Data are not yet available to confirm that the economy is the dominant reason for this increase, and there are certainly other factors at work. President Obama's message to unemployed workers to go back to school and retrain may be finding fertile ground. Individuals might also be recognizing that higher education is important in securing employment in the changing economy. 

Higher education institutions are also doing their part to increase minority enrollment. In the MnSCU system, the increase may come partially as a result of their "multi-layered effort to let minorities know that college is possible" said MnSCU official, Nancy Conner. These initiatives include information for prospective students through brochures in nine different languages, same-rate tuition for resident and non-resident students at 22 of its campuses and Access and Opportunity Centers across the state that partner with K-12 programs to provide college-prep and college level courses as well as advising for prospective students.

Nonetheless, some of these initiatives have been in place for several years, and we have really only seen the jump in minority enrollment this year. Moreover, this enrollment boost comes despite community and technical colleges in Minnesota ranking among the most expensive in the nation. On average, students in Minnesota pay $4,500 per year to attend a two-year school in Minnesota, third highest in the nation and $2,100 per year more than the national average.
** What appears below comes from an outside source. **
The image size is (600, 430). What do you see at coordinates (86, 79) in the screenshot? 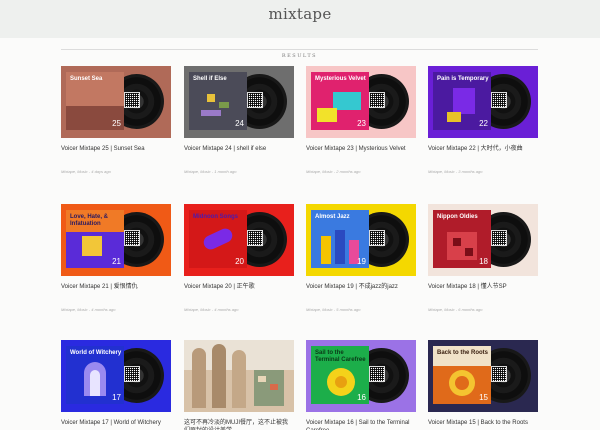
I see `cover-title: Sunset Sea` at bounding box center [86, 79].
Despite the cost, the increase in students of color entering college this year has Minnesota on course to begin closing the gap in educational disparities between racial groups. It appears, however, that it has taken an uncontrolled economic phenomenon to create some measure of success in addressing this gap. As we look to the process of rebuilding our economy, it is important not to be shortsighted.  Maintaining the high level of educational attainment that we have come to know in Minnesota is going to require policies that help make higher education both a desirable and a feasible option for all students.